PROJECT SUMMARY
Gastric cancer is the fourth-leading cause of death worldwide and 80% of cases are attributed Helicobacter
pylori (Hp) infection. The precise mechanism for how Hp promotes gastric cancer remains unclear. Intestinal
type gastric cancer, the most common histologic type, is thought to arise from a series of tissues changes
triggered by chronic inflammation caused by Hp, starting with loss of acid-producing parietal cells (gastric
atrophy) and the appearance of metaplastic cells that may lead to dysplasia and gastric cancer. Bacterial
factors such as the secreted toxin CagA, as well as host behavioral factors like smoking and diet, contribute to
gastric cancer risk. However, only 1-2% of people infected with Hp will ultimately develop gastric cancer and
among gastric cancer cases more than half have lost Hp colonization by the time of cancer diagnosis. The
tissue changes associated with metaplasia and dysplasia (less acid, altered mucin expression and
glycosylation) can favor outgrowth of oral bacteria in the stomach. Thus, additional factors, including other
microbes, may contribute to gastric cancer etiology.
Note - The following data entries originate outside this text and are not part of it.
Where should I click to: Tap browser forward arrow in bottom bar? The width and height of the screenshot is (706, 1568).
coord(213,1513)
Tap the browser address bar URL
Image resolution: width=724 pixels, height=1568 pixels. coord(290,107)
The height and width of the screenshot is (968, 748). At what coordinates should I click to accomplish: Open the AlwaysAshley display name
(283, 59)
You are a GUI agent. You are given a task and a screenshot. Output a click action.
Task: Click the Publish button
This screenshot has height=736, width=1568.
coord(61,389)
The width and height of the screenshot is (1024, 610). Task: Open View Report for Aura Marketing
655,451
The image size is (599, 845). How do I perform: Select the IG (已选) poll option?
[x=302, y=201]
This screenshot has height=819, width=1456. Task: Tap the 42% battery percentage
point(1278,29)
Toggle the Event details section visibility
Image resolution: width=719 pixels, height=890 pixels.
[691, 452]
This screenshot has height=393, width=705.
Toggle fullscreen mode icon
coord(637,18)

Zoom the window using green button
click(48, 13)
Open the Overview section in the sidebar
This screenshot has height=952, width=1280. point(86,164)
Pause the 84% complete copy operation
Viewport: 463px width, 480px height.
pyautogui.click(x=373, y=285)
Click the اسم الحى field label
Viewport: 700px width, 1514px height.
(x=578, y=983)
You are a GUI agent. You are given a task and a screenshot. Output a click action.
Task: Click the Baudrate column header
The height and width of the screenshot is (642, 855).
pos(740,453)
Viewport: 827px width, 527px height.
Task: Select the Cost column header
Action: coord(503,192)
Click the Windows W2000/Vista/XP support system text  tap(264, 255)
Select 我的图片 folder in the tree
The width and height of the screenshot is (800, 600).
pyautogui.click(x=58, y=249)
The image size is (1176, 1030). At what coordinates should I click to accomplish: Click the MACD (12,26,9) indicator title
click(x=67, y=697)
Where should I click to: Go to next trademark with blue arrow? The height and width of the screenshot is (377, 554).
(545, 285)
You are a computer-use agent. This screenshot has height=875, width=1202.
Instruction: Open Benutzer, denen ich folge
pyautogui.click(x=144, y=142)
Fusobacterium nucleatum (Fn) is a member of the oral microbiota but has also been implicated in colorectal
cancer through microbial sequencing of human tumors and experimental manipulation in both xenograft and
genetically modified mouse models. More recently Fn has been found in advanced gastric lesions and gastric
cancer, in an apparent mutually exclusive relationship with Hp. We found that 19% of patients in a Pacific
Northwest (PNW) gastric cancer cohort had gastric infection by (Fn). In mice, our preliminary data show Fn is a
poor colonizer of the healthy stomach but robustly colonized the stomach during the context of KRAS-driven
metaplasia, though not in the presence of Hp. We hypothesize that in humans, Fn gastric colonization
may promote the continuation of gastric cancer development when Hp has been cleared. To test this
hypothesis we will examine how Fn colonization impacts gastric preneoplastic progression using a mouse
model where we can rapidly induce gastric metaplasia through conditional expression of KRAS in chief cells of
the stomach (Aim 1). We hypothesize that Hp vs. Fn infection may elicit different host immune responses that
could differentially contribute to disease progression. Thus, we will profile gastric and systemic inflammation
driven by Fn vs. Hp in mice with metaplasia (Aim2). In Aim 3 we will utilize organoids derived from our mouse
models to test phenotypic diversity upon different pathogen exposures. These aims will establish whether Fn
can alter the preneoplastic trajectory of metaplasia in the stomach and develop tractable experimental models
to mechanistically explore host and bacterial genes required. As well this overall strategy can be used to
explore additional candidate cofactors for gastric cancer development.